The result of the linearity test in Table 2 and fig. 5 showed that the concentration was directly proportional to the peak area in the concentration range of 0.01-1500 μg/ml for carvedilol, 0.04–3.0 μg/ ml for impurity A and 0.1-3.0 μg/ml for impurities B, C, D, E. The correlation coefficients (r2) of analytes were achieved to be >0.995, indicating that the proposed method was linear.
|Wavelength 222/242 nm (+2 nm)||1.04||1.86||0.68||1.45||1.22||2.11|
|Wavelength 218/238 nm (-2 nm)||0.73||1.17||0.83||0.96||0.77||2.35|
|Column temperature 44° (+4°)||1.15||0.94||1.12||2.1||0.5||1.48|
|Column temperature 36° (-4°)||1.43||1.55||0.93||1.17||0.33||1.54|
|pH of mobile phase 2.1 (+0.1 unit)||0.8||1.37||0.95||1.69||1.11||1.38|
|pH of mobile phase 1.9 (-0.1 unit)||0.88||0.99||1.66||1.3||1.04||2.04|
Note: Regression equation: y=ax+b; where “y”=corrected peak area (MA U.S) and “x”=concentration in µg/ml. aImp B, C, D, E not detected in sample; bn=6; cn=9 and dExpressed as precision (RSD %) on model sample solutions, n=3 in each case
Table 2: Summary of Validation Results
The data obtained from precision on sample and model sample solutions are given in Table 2. The RSD values of carvedilol content for intra-day and inter-day precision were <2.0 %. The percentages of relative impurities were <5.3 %, compatible with the required threshold for samples with a concentration of <0.01 %, according to Huber et al., demonstrating that the method is sufficiently precise.
The results of the accuracy test shown in Table 2 that the average percentage recovery of carvedilol content and relative impurities ranged from 99.92 % to 100.38 % at three concentration levels with RSD of 0.86 %-1.69 %, which suggest that the method obtained a high accuracy.
The data obtained from LOD and LOQ experiments showed that the method was highly sensitive and suitable for the simultaneous determination of carvedilol and its impurities (Table 2). The LOD and LOQ of impurities A, B, C, D and E were in the range of 0.015-0.083 μg/ml and 0.05-0.25 μg/ ml, respectively. The precision and accuracy at the LOQ level of impurities were in the range of 2.43 %-3.11 % and 99.61 %-100.66 %, respectively. These results indicated that the developed method was more sensitive than the previous study of Rao et al., in which the LOD and LOQ were greater than 1.41 and 4.27 μg/ml, respectively.
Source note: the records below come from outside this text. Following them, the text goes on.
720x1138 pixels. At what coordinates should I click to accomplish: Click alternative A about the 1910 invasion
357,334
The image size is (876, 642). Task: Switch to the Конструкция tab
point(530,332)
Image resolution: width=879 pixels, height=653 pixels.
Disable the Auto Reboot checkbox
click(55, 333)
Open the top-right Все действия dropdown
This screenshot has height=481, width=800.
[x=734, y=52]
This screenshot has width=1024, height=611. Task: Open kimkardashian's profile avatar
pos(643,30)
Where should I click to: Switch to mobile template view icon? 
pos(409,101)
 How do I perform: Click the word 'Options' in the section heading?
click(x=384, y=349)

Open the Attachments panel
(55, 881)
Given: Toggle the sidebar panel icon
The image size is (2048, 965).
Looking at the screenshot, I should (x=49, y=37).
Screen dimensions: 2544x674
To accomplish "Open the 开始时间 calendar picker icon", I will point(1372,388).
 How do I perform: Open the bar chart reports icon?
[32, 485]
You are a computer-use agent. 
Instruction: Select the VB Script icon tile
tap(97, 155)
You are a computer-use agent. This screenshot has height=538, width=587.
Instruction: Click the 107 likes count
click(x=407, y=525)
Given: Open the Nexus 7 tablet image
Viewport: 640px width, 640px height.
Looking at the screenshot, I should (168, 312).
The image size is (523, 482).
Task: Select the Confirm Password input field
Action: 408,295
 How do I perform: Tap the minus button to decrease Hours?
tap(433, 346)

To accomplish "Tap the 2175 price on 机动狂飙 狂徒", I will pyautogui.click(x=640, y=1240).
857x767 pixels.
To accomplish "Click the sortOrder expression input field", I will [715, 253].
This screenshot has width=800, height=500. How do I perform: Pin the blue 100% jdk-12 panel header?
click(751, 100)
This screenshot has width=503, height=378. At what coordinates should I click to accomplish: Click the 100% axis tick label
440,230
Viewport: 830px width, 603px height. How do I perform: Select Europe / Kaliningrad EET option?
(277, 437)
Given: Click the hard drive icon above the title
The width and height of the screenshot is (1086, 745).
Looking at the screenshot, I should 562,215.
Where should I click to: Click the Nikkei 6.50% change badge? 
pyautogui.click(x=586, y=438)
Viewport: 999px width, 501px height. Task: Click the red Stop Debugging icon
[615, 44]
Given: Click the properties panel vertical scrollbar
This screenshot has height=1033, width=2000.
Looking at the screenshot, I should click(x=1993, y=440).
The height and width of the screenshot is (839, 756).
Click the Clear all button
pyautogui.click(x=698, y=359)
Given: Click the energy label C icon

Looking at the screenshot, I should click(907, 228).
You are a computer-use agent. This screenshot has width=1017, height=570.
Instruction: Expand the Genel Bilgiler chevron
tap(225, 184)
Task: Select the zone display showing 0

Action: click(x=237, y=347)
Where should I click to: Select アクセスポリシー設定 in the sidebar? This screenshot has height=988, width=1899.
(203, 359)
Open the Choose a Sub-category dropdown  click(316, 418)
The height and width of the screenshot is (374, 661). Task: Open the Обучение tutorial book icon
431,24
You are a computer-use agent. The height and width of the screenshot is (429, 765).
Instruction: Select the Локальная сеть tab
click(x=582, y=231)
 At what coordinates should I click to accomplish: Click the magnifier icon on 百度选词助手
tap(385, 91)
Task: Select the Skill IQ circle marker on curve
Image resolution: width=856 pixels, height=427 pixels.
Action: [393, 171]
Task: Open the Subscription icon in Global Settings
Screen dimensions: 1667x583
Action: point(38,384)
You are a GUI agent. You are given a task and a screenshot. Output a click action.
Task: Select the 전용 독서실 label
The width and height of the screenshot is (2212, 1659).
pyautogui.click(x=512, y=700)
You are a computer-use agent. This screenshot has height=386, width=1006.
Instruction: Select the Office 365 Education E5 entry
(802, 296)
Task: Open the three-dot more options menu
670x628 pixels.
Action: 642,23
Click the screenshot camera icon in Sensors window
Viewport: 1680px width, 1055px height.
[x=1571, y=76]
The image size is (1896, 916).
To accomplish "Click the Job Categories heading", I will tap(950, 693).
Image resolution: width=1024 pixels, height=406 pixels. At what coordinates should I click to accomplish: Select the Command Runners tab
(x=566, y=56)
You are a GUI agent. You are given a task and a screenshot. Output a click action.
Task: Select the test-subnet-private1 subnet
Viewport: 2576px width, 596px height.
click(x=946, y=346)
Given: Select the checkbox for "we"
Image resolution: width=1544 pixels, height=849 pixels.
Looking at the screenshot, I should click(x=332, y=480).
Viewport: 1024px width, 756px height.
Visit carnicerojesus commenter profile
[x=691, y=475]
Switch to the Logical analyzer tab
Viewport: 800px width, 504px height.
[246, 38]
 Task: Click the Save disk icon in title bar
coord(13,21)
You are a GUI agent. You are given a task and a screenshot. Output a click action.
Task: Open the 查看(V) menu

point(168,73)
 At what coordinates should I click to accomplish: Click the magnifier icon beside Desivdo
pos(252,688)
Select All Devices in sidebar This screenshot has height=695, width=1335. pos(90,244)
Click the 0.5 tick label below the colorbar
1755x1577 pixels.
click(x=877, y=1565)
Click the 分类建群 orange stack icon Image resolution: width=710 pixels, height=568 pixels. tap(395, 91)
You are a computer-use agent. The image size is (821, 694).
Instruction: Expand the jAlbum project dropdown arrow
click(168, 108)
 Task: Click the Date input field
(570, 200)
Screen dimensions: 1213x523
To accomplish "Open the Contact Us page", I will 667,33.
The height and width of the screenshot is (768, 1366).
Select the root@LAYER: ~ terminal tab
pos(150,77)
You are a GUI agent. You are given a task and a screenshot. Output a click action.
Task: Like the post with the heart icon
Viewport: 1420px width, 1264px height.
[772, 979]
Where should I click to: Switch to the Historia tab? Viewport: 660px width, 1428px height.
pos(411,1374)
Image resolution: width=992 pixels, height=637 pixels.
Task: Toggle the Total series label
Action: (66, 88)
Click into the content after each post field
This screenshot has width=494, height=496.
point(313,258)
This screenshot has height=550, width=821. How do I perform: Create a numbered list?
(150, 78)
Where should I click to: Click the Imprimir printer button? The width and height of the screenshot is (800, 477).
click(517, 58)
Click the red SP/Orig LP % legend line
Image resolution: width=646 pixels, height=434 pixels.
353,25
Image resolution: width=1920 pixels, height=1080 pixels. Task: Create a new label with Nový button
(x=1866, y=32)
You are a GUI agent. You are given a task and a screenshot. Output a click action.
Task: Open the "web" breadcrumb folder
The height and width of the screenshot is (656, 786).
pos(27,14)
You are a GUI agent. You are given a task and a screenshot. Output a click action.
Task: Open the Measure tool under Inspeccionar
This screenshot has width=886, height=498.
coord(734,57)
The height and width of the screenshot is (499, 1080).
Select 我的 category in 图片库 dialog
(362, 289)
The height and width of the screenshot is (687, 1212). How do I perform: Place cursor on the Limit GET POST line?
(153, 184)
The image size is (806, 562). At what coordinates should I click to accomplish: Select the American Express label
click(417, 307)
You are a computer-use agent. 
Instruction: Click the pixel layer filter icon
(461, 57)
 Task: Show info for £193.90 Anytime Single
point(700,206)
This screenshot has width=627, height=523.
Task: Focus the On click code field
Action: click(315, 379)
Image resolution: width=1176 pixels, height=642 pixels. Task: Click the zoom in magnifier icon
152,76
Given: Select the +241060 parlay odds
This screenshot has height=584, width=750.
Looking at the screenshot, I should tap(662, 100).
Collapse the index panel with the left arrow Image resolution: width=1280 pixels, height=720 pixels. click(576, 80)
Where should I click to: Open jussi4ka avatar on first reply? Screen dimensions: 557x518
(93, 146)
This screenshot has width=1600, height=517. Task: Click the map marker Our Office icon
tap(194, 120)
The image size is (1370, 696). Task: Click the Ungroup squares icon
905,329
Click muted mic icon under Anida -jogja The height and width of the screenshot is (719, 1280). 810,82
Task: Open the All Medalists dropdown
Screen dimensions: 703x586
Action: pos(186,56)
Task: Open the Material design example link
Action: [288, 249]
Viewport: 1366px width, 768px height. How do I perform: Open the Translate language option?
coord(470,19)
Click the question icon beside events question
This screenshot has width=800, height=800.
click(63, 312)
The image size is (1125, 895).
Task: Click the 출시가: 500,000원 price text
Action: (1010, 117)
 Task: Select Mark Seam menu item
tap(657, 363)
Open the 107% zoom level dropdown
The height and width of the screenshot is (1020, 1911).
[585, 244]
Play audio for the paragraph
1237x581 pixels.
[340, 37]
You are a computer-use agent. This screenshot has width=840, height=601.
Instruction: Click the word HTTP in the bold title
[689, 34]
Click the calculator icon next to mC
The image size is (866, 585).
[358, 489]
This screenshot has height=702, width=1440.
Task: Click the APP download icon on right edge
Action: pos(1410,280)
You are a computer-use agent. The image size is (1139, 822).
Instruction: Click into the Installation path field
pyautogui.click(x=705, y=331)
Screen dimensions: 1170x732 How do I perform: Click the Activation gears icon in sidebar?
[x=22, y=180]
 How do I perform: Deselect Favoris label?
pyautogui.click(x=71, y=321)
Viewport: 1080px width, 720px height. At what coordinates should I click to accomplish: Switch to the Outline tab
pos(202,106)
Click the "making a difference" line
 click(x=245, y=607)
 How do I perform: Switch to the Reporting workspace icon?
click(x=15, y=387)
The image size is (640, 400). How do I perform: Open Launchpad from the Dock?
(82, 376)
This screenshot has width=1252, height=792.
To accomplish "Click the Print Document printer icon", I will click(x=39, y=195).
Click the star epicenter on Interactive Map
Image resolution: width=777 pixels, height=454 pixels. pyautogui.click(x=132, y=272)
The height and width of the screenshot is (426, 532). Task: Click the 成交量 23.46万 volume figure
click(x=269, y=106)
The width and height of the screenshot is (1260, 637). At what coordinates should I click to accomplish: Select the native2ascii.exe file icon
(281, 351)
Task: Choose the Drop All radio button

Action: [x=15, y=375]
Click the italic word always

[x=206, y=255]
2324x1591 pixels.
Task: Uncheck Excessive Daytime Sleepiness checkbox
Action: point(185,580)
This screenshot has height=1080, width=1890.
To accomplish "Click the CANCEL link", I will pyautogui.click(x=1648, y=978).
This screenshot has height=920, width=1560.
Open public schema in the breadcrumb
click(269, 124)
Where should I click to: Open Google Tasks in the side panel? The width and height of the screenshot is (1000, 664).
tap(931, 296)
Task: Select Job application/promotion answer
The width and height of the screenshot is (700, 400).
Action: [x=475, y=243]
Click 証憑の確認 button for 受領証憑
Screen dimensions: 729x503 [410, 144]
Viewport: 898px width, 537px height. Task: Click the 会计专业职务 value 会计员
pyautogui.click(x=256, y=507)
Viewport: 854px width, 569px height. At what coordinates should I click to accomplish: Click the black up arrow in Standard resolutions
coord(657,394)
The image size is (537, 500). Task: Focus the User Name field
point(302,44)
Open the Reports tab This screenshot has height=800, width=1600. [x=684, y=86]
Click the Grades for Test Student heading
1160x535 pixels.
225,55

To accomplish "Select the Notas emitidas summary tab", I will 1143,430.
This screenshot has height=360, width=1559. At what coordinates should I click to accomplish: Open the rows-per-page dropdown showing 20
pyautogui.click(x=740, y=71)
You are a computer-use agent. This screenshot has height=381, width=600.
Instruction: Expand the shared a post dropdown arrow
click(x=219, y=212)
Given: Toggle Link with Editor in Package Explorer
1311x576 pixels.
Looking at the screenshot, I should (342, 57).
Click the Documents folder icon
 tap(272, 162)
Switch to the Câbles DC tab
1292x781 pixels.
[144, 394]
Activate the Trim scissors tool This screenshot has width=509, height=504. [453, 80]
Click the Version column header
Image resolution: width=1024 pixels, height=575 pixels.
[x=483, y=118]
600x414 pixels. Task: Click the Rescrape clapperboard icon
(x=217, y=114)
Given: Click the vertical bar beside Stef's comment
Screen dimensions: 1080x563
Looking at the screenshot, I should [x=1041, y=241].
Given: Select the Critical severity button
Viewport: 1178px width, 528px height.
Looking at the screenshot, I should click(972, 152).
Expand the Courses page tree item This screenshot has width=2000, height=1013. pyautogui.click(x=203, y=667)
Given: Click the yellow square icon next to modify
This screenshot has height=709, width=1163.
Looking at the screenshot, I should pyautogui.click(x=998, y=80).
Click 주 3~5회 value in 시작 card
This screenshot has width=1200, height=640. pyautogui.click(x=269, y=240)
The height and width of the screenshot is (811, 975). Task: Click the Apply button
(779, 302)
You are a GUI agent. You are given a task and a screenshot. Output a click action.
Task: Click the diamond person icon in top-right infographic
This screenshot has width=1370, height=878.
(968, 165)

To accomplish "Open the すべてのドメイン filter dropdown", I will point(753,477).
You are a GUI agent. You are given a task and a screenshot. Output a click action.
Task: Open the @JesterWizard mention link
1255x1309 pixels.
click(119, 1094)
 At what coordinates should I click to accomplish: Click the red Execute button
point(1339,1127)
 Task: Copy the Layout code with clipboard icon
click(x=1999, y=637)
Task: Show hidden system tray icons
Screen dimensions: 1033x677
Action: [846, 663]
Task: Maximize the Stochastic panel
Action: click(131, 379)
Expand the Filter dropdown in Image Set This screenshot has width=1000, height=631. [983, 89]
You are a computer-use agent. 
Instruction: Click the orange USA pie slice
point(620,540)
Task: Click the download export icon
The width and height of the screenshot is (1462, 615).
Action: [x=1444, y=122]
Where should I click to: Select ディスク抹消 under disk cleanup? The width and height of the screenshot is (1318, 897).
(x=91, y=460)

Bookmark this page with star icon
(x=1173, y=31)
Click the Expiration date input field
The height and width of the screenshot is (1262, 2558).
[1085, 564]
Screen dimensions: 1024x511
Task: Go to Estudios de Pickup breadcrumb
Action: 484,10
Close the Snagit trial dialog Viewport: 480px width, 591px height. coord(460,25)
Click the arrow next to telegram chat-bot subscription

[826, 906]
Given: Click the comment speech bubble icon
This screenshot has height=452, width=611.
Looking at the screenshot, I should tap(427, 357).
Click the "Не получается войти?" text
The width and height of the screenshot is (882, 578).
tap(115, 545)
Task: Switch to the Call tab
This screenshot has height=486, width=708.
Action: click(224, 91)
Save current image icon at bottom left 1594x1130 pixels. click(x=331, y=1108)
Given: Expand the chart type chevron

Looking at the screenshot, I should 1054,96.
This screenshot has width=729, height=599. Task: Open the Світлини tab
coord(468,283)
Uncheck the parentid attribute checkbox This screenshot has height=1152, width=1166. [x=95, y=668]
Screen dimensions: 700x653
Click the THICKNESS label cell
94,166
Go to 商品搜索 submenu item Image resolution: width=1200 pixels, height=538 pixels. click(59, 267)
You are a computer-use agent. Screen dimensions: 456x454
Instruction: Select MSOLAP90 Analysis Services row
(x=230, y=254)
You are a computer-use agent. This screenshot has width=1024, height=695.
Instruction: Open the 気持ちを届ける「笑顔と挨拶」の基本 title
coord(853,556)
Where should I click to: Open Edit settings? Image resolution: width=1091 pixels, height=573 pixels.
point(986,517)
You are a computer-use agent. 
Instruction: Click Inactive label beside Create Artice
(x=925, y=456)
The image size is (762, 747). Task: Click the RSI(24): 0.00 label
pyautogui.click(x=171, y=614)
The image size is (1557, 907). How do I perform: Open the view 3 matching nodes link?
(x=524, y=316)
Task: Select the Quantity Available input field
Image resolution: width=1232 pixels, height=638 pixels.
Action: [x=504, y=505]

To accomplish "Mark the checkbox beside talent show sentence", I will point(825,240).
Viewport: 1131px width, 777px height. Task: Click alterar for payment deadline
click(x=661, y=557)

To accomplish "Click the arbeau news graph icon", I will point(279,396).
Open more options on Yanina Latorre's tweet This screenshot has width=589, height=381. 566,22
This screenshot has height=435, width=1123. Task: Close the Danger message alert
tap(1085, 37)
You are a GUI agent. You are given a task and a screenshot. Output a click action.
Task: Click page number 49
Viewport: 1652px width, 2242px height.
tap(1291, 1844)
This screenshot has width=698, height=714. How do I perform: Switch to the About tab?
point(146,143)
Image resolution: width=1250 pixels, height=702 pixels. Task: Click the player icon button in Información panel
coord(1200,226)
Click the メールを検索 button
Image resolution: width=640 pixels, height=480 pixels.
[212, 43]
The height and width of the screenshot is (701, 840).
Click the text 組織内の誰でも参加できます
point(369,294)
The robustness of the method after applying deliberate changes in wavelength, column temperature and pH of mobile phase were reported in Table 2. The results indicated that these changes did not affect the precision of the method with an RSD value not exceeding 2.35 %. Therefore, the method was found to be robust to the variability of application conditions.
The experimental data of solution stability showed that there was no additional peak in the chromatogram and no significant change was observed in the content of carvedilol and its impurities through 48 h at room temperature. Hence, the solution was stable for at least 48 h at room temperature and suitable for the analysis.
The validated method was applied to determine six commercial tablets containing 6.25 or 12.5 mg carvedilol. The result showed that impurity A was detected in five samples and its concentration was in the range of LOD to 0.187 %, while the contents of impurities B, C, D and E were all less than LOD (Table 3). According to USP 41 standard, all six preparations meet the allowable limit requirements for carvedilol related compounds.
|Carvedilol||Imp. A||Imp. B||Imp. C||Imp. D||Imp. E|
Note: (-) Less than LOD and (+) Less than LOQ
Table 3: Composition of Commercial Tablets of Carvedilol
Conflict of interests:
The authors declared no conflict of interests.